> SHORT PROBLEM: Copy out the rows word for word, starting at the line that contains "Launch Thunderbird from the dock" and ending with the last line of the rows. Leave out the pictures.

[Word and element location rows]
==================================================

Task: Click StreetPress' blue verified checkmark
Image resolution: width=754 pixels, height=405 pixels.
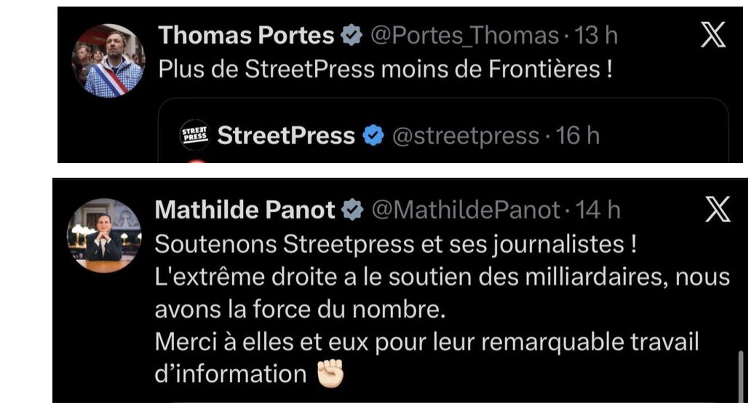Action: click(373, 135)

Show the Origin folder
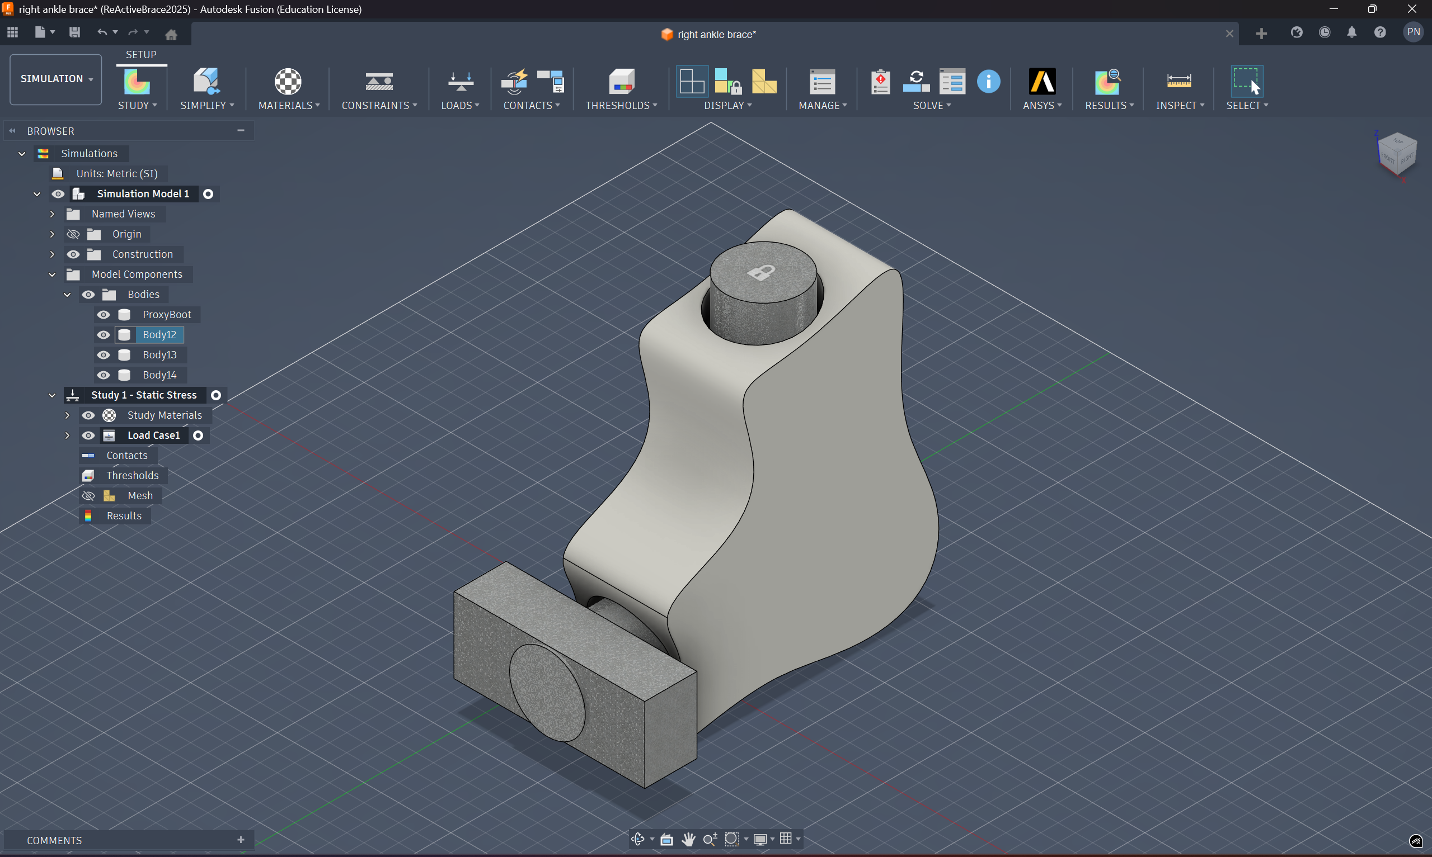[x=73, y=234]
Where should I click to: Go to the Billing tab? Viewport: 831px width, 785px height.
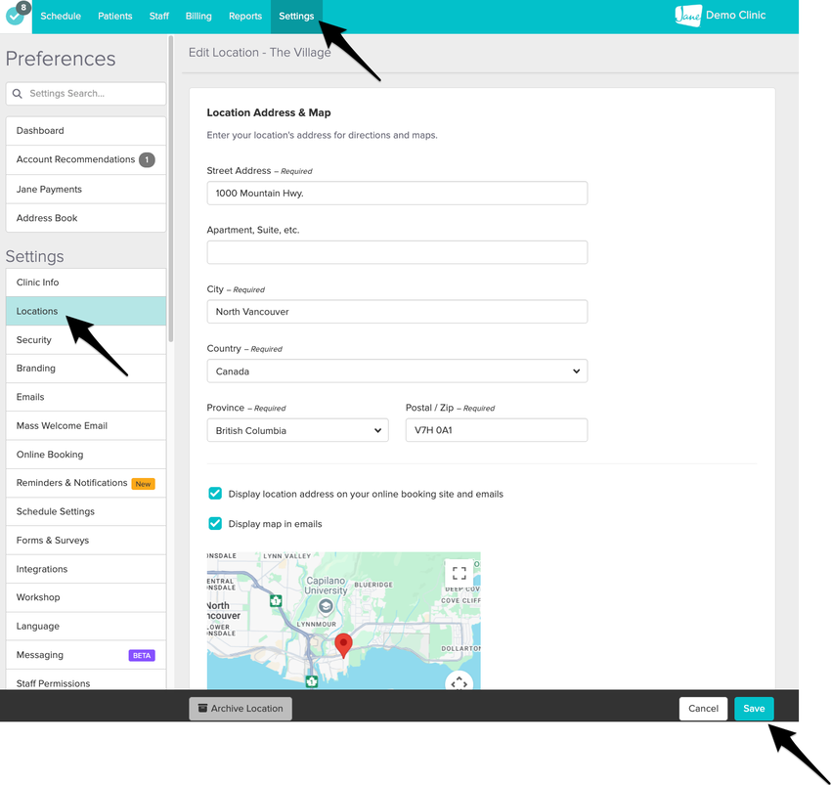(198, 16)
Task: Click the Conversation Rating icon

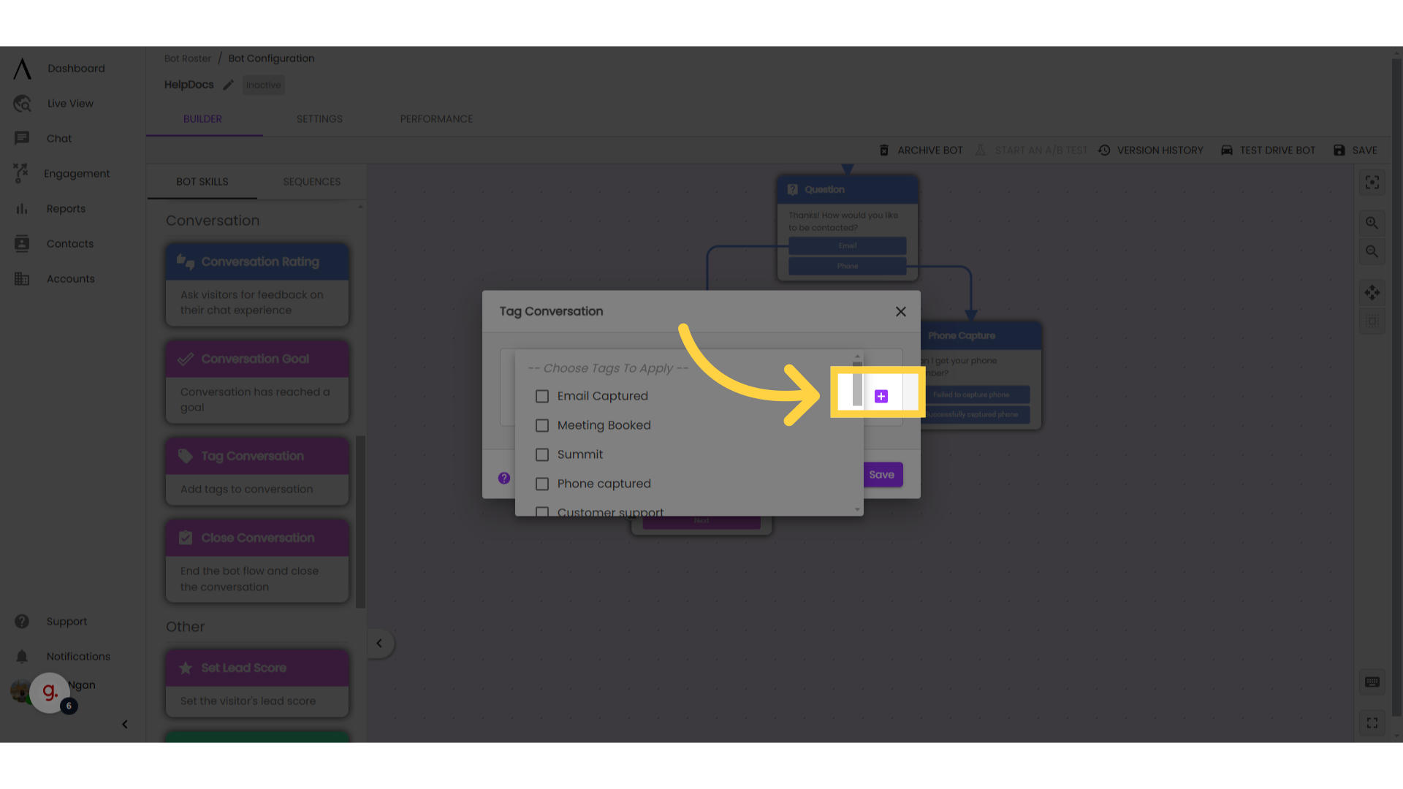Action: tap(186, 261)
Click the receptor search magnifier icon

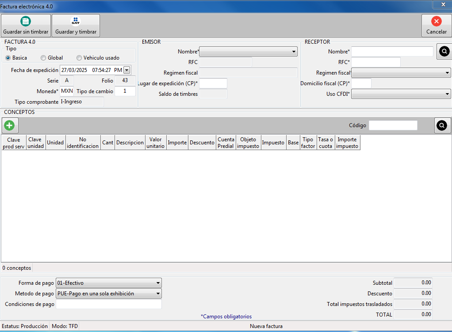coord(444,52)
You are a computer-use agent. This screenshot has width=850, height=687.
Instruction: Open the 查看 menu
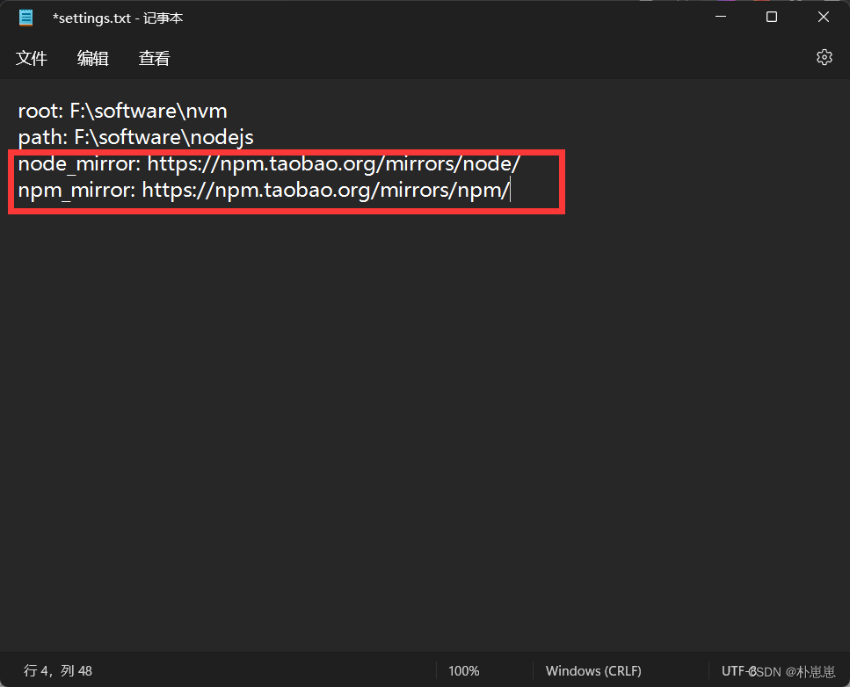(x=154, y=58)
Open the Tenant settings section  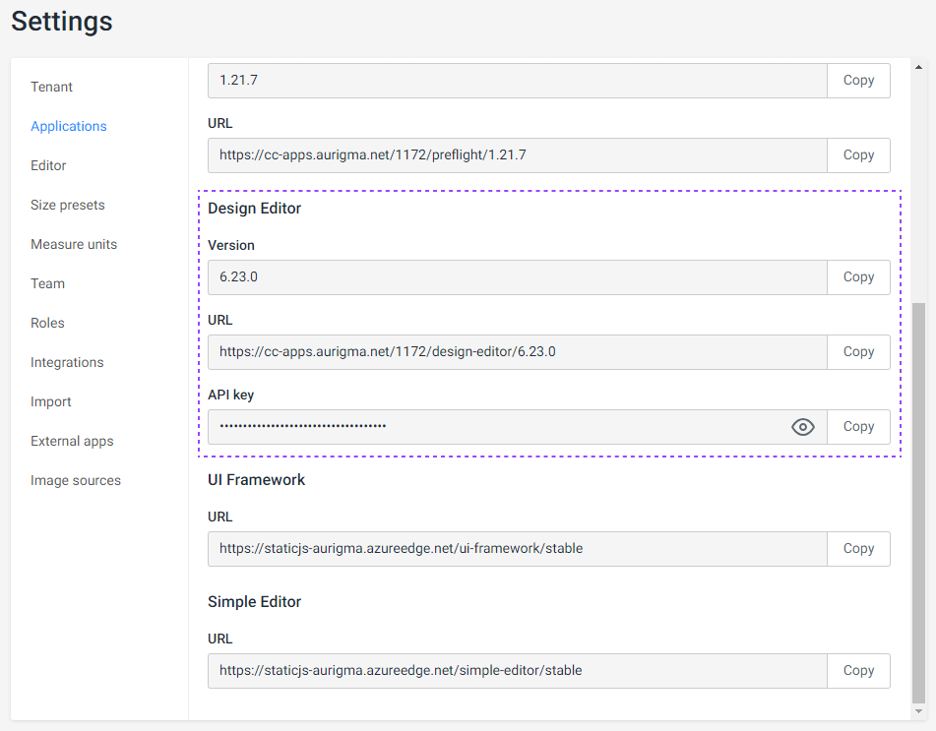click(x=52, y=87)
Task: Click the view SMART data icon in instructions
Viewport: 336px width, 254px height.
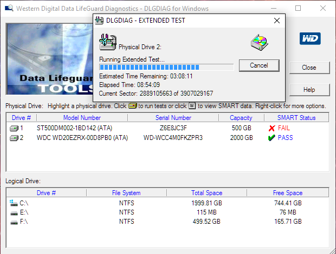Action: click(192, 106)
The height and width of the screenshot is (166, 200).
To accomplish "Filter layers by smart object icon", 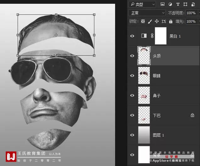I will pyautogui.click(x=193, y=4).
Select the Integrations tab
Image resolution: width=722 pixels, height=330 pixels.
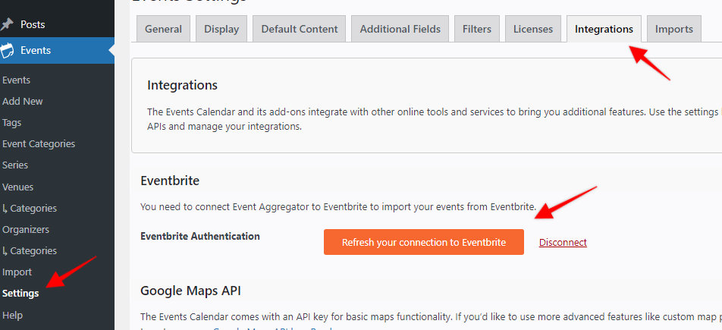(x=604, y=29)
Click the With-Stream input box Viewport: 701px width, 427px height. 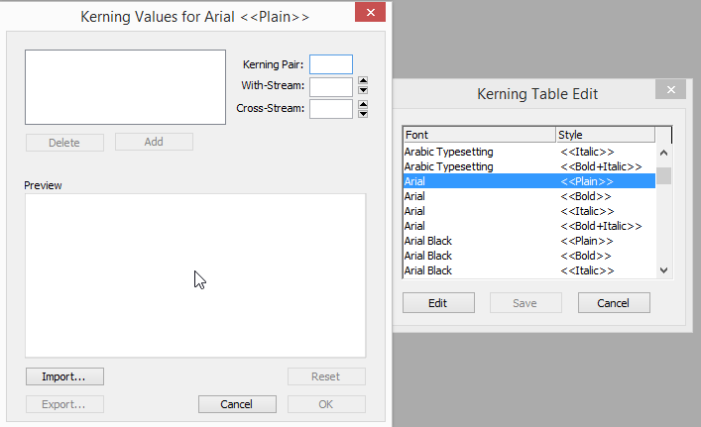click(x=331, y=87)
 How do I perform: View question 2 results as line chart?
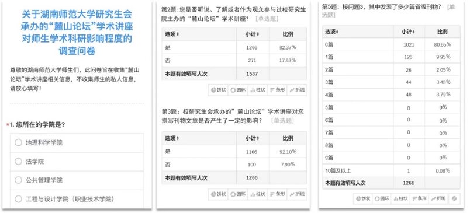pyautogui.click(x=296, y=90)
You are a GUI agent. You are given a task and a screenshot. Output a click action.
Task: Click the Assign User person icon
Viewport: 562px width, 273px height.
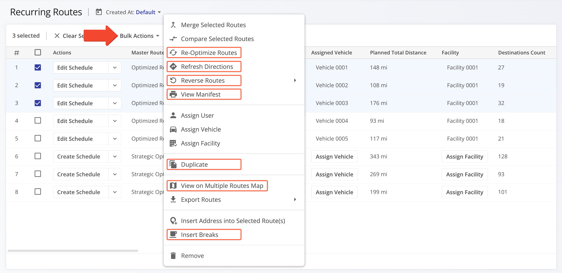pyautogui.click(x=173, y=115)
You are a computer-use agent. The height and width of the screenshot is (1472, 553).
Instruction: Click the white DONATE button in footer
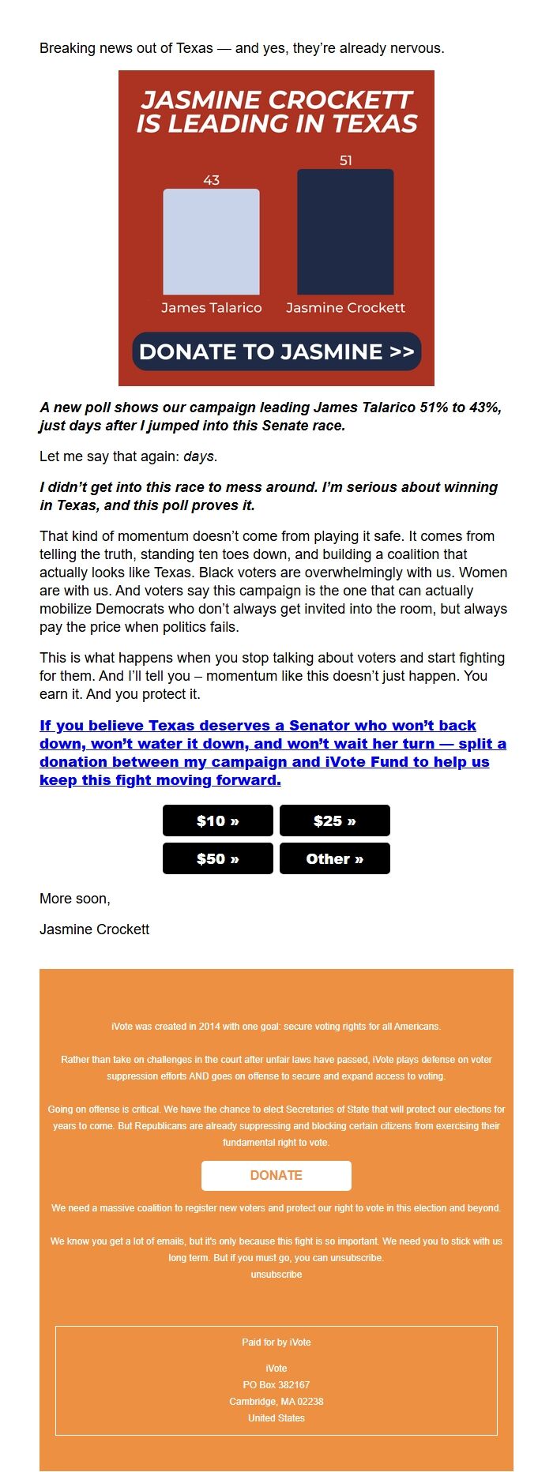click(276, 1175)
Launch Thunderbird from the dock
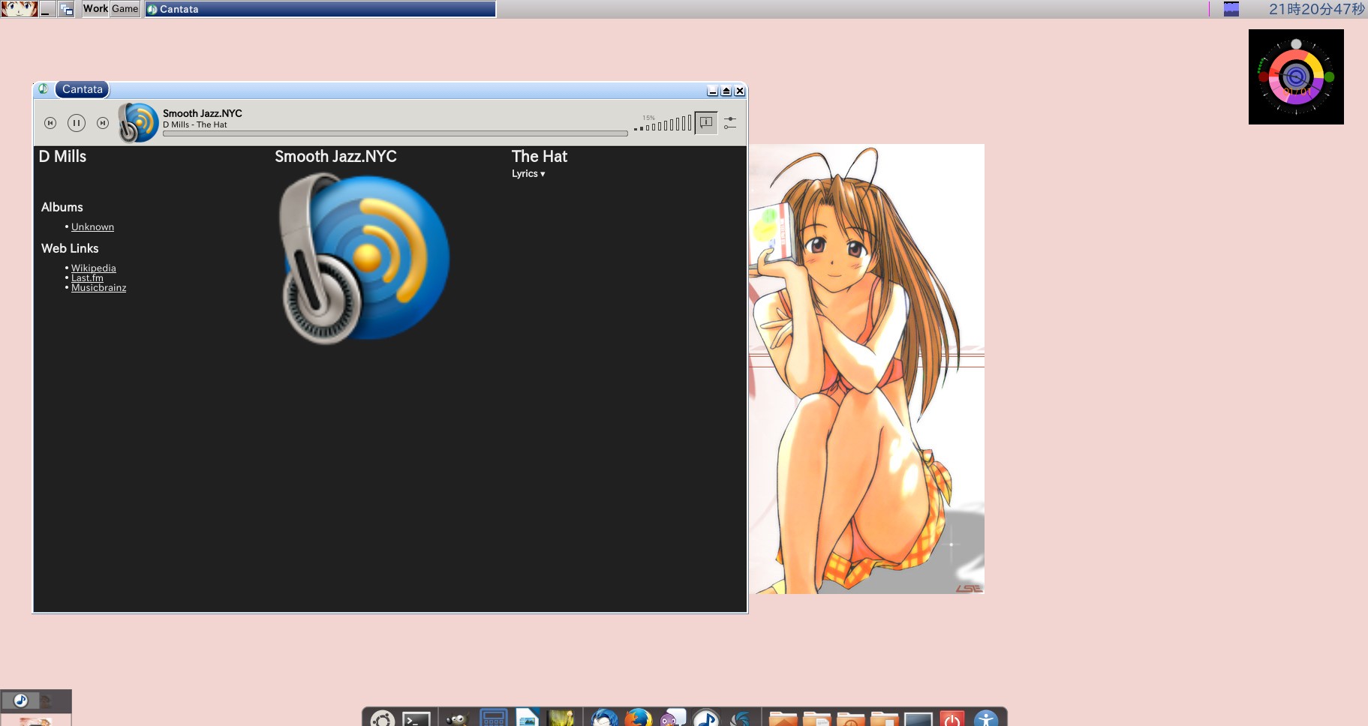 604,719
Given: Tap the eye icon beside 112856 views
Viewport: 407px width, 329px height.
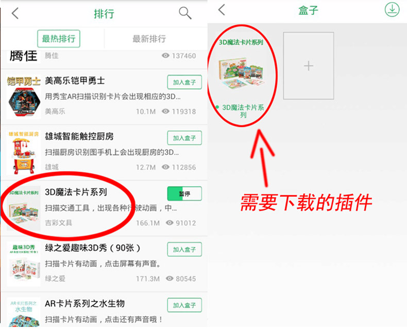Looking at the screenshot, I should [165, 167].
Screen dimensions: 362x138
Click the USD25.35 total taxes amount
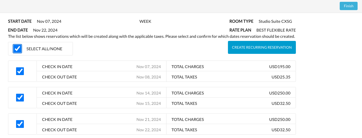click(281, 77)
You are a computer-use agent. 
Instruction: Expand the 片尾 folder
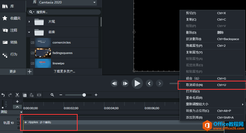[29, 21]
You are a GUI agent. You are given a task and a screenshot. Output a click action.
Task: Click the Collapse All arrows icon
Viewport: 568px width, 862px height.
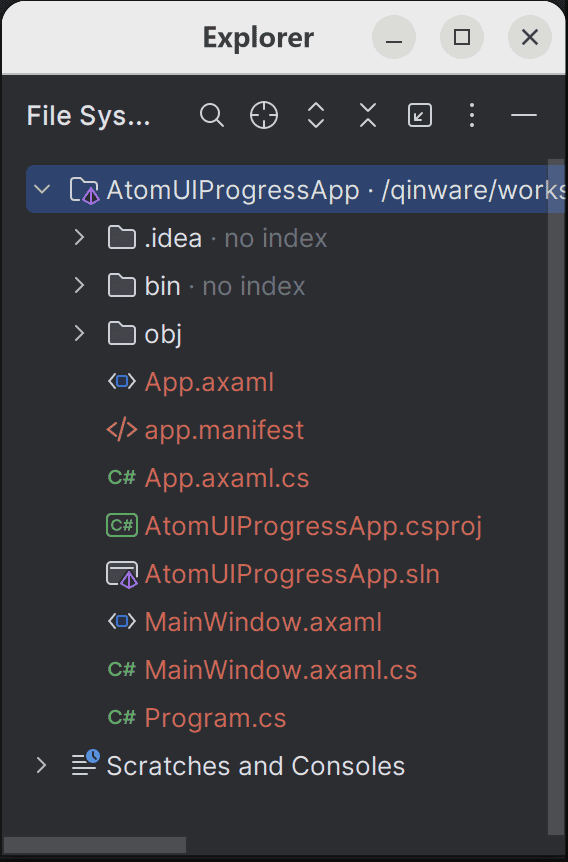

==================================================

> EXERCISE RESULT:
Launch Thunderbird from the dock
 604,719
Given: Tap the eye icon beside 112856 views
Viewport: 407px width, 329px height.
Looking at the screenshot, I should [165, 167].
Screen dimensions: 362x138
Click the USD25.35 total taxes amount
click(281, 77)
You are a computer-use agent. 
Instruction: Expand the 片尾 folder
[29, 21]
You are a GUI agent. You are given a task and a screenshot. Output a click action.
Task: Click the Collapse All arrows icon
Viewport: 568px width, 862px height.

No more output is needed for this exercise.